## RECORDS
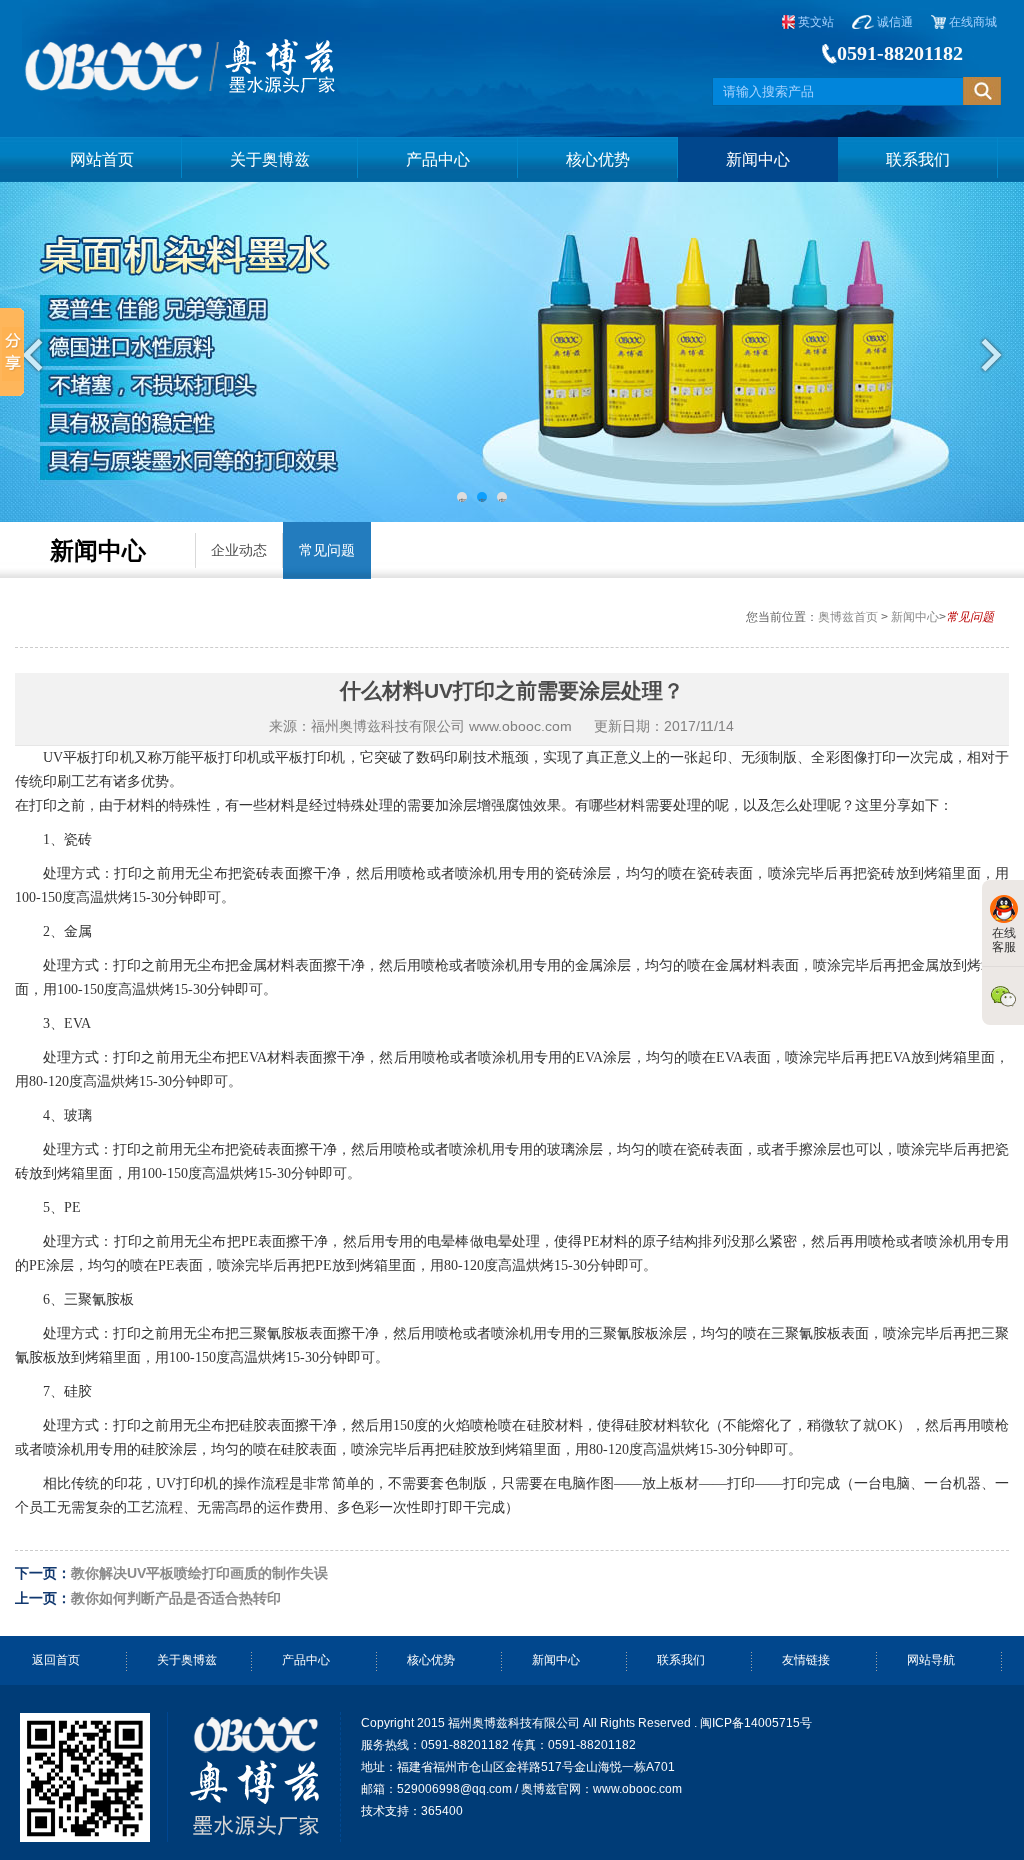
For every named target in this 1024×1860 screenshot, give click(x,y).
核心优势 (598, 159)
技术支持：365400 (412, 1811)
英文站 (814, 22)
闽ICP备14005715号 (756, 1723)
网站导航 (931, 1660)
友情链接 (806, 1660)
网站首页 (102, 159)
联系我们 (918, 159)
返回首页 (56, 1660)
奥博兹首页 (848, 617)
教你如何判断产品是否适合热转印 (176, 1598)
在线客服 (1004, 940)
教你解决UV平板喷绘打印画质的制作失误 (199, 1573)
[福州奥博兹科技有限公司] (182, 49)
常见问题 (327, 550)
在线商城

## WHAT THE TASK ASKS
Would you reproduce the records exactly as they stand, but without the pictures?

## WRITTEN ANSWER
For every named target in this 1024×1860 screenshot, give click(x,y).
核心优势 (598, 159)
技术支持：365400 (412, 1811)
英文站 (814, 22)
闽ICP备14005715号 (756, 1723)
网站导航 (931, 1660)
友情链接 (806, 1660)
网站首页 (102, 159)
联系我们 (918, 159)
返回首页 (56, 1660)
奥博兹首页 (848, 617)
教你如何判断产品是否适合热转印 (176, 1598)
在线客服 (1004, 940)
教你解决UV平板喷绘打印画质的制作失误 (199, 1573)
[福州奥博兹科技有限公司] (182, 49)
常见问题 (327, 550)
在线商城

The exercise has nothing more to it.